Washington, February 14, 2017 -

House Financial Services Committee Chairman Jeb Hensarling (R-TX) addressed the future of the Consumer Financial Protection Bureau (CFPB) during an interview with Bloomberg TV on Tuesday.Below are excerpts from the interview:

  • “I want to protect consumers from the Orwellian-named Consumer Financial Protection Bureau. That’s the most important thing we want to do. It is a rogue agency, it has been ruled unconstitutional…In a democracy, one person should not have the ability to determine what credit cards go in our wallets, what checking accounts we can have, or even if we can have a mortgage.”
  • “In many respects, this agency is not just involved in law enforcement, which it should be, but it is actually creating law, and is unaccountable. That has to change.We are trying to ensure that number one, it is Constitutional, and number two, it protects consumers.The greatest way to protect consumers is to ensure we have competitive, innovative, vibrant credit markets. In many respects, CFPB has hurt them.”

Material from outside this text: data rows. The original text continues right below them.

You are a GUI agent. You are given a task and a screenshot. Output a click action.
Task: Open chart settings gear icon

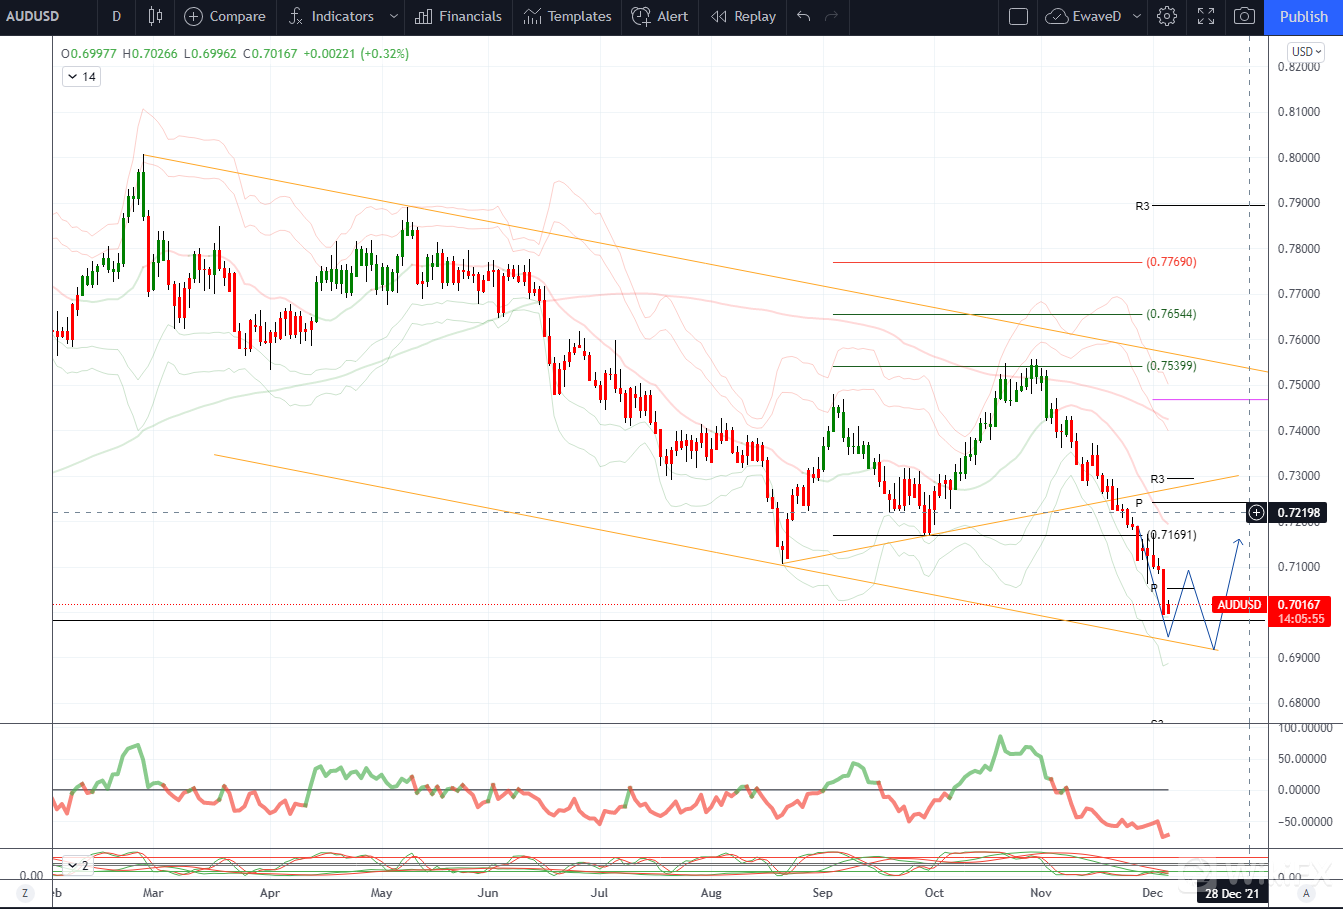[1166, 16]
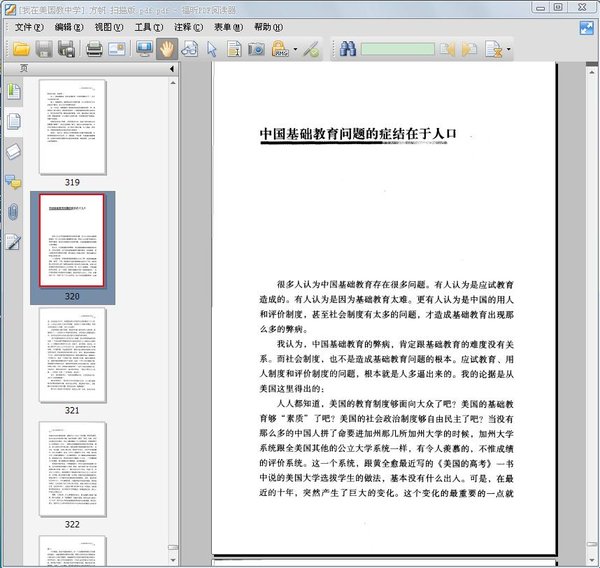Click the Save disk icon
The width and height of the screenshot is (600, 568).
(x=44, y=48)
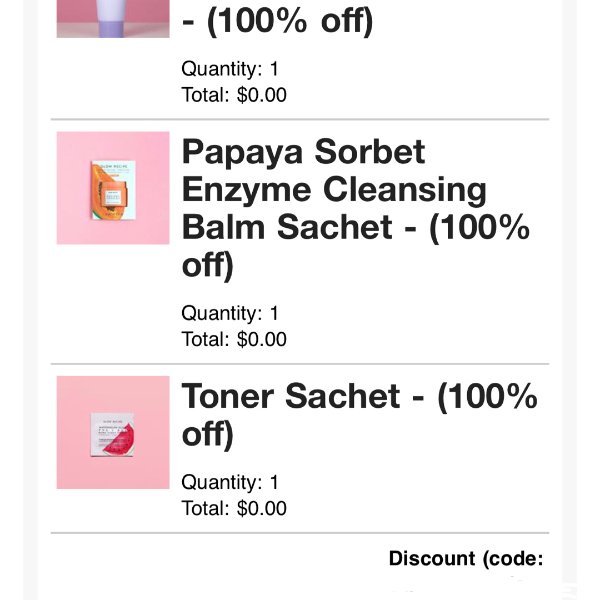Click the Papaya Sorbet item's "Total: $0.00" text

coord(234,339)
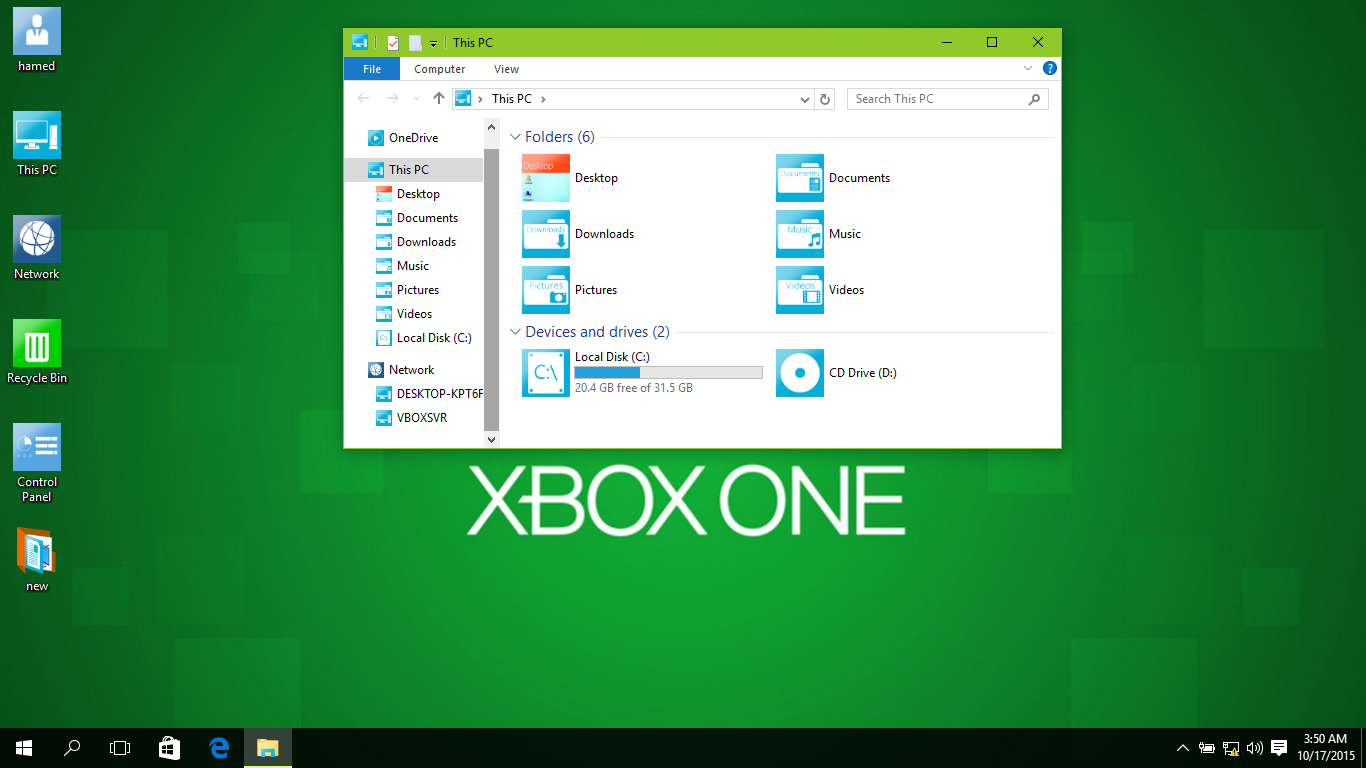Launch Microsoft Edge from the taskbar
This screenshot has width=1366, height=768.
pyautogui.click(x=220, y=747)
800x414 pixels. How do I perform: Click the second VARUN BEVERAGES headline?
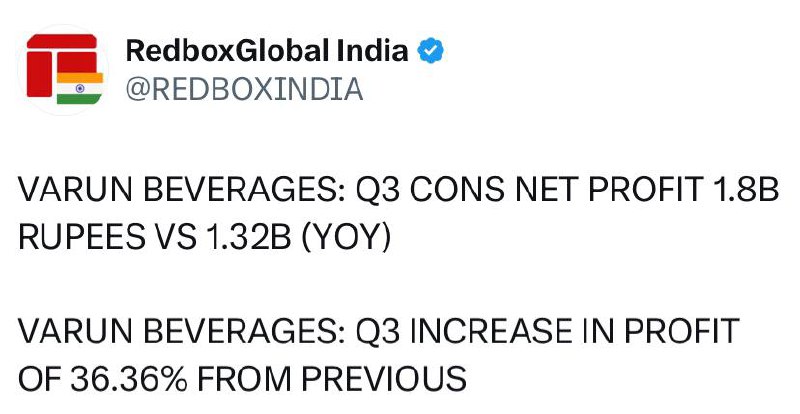tap(379, 355)

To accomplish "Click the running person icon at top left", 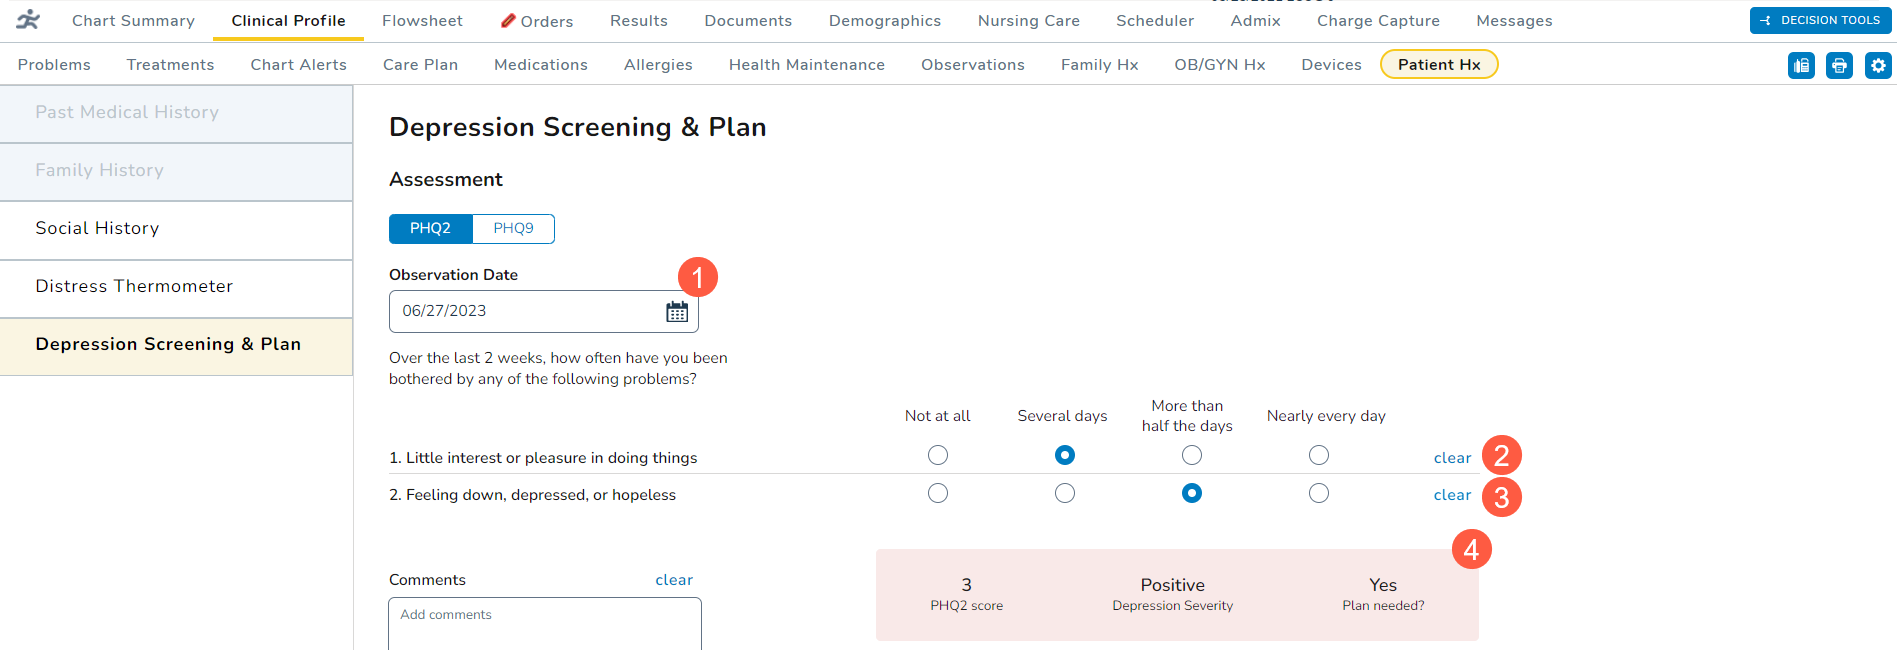I will tap(28, 19).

  • “We need an agency to enforce our consumer laws. We need Congress to create the consumer laws. Unfortunately, again, CFPB should not be in the business of creating law. They ought to be in the business of respecting due process. So we will have an agency, whether or not the name is changed on the door, whether we have the Federal Trade Commission enforce our roughly 18 major consumer laws, whether we have our banking regulators do it.”
  • “There are still bad players out there. I mean witness Wells Fargo. Individuals need to be held accountable, which is one of the reasons in the Financial CHOICE Act why we have some of the strongest penalties for wrongdoing and insider trading that have ever been written on the books. So we need an agency to do this, but this one has harmed consumers more than they have helped them.”